I wanted to create a table format that could effectively carry all of the information that might be contained in a JSON or YAML document, but in tabular form. Tabular form, I feel, is a more flexible format and translates into the typed languages more easily.

On the other side, I wanted to provide a small amount of type data in the standard itself so that dynamically typed languages would still be able to intelligently deserialize the data and consume it easily as well, just like how they do with JSON.

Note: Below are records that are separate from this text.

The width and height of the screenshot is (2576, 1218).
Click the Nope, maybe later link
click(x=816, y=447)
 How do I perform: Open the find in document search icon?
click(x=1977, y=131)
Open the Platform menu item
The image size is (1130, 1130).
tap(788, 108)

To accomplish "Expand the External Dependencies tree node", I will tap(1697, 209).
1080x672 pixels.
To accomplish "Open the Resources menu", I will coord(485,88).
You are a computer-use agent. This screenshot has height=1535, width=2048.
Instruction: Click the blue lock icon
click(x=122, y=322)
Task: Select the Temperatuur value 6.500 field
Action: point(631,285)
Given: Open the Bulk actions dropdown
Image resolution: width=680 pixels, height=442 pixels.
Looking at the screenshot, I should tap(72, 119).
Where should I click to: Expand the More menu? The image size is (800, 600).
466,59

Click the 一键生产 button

Also, I think it's a shame that in order to pass around table data using text, I have to give someone a SQL dump. Surely there's a better way to write a table down in a way that's easier for humans to understand, but still easy for computers to unambiguously deserialize.

Future Possibilities

  • References might be introduced, as there is lots of room in the current standard allowing for them

  • Cell formulas might be introduced, as there is lots of room in the current standard allowing for them. This format is evolving to look more like a text-based spread sheet, so there may be cause (and room in the standard) for cell formulas.

Is This Even Useful

I don't know, we'll see. At the moment it's just an idea I had.

-- Daniel Haskin

Changelog

  • Version 2.1.0:

    • Multiple consecutive tab characters allowed again because I can't make up my mind, and also why not? If you want compliance, you can just use one.
    • Antlr grammar and 'do-nothing' golang parser added, for fun
  • Version 2.0.0:

    • Strings prefixed with '
    • Null changed from ? to null to match closer with JSON and to ease mechanical parsing
    • Column type prefixes removed, as they are useless to typed languages and superfluous to untyped languages
    • Columns may contain cells of differing types
    • Multiple consecutive tab characters are disallowed to conform with the IANA TSV standard
    • Metadata (headers) removed
  • Version 1.0.0:

    • Initial version with the idea and focus of a line-based format which could be used as some sort of RPC format. (I now think that line-based RPC is best served by the HTTP standard.)